Three risk factors for prostate cancer have been validated in clinical trials: ancestry, age and family history. Yet scientists still know very little about
the reasons for a disparity in the risk profile and incidence of prostate cancer in Africa, and in sub- Saharan Africa in particular, compared to other regions. In the western world, prostate cancer has the highest incidence of all male-associated cancers and the second highest mortality rate. In African countries, including South Africa, the incidence of this type of cancer among non-migrant Africans
is uncertain, but a trend towards patients being diagnosed at an earlier age has been observed. Confounding the complexity of this disease is the fact that the incidence and mortality rates are dramatically masked by the impact of infectious diseases on the average life expectancy of South African men.
Professor Riana Bornman, Senior Research Professor in the School of Health Systems and Public Health at UP’s Faculty of Health Sciences, has been involved
in prostate cancer research for several years, specifically among African men. Her research and clinical work has spanned several urban and rural areas in South Africa. In her view, understanding the drivers of this disease remains one of the biggest clinical challenges.

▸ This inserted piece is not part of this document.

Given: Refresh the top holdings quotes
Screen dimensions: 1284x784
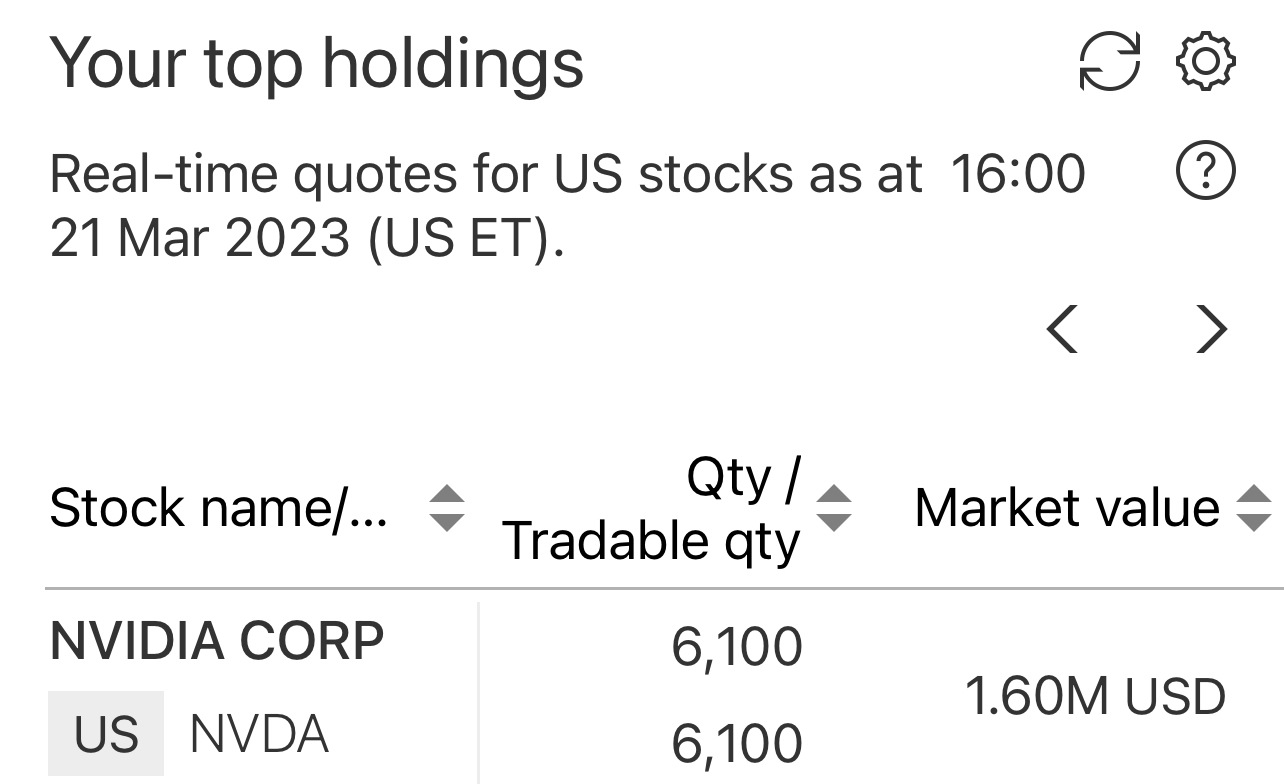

Since 2008, Professor Bornman has collaborated with Professor Vanessa Hayes, Head of the Human Comparative and Prostate Cancer Genomics
Laboratory at the Garvan Institute, Australia. Prof Hayes also holds an extraordinary professorship at the School of Health Systems and Public Health at UP. They are working on the first comprehensive next-generation mapping of an entire prostate cancer genome and expect to find novel genomic rearrangements that were not possible with previous technology. Their hope is that the outcomes of
the study will have clinical potential for prognosis, diagnosis and therapeutics, and eventually help to define African-specific risk areas and the genomic signature of prostate cancer in South African men.
What is urgently required are biomarkers of specifically aggressive prostate cancer disease tailored for South Africa and sub-Saharan Africa;
and further, to extend research linkages to other countries in Africa. If both environmental and genetic factors are contributors to susceptibility and disease course, and specific risk domains are found, then the question becomes what can and must be done?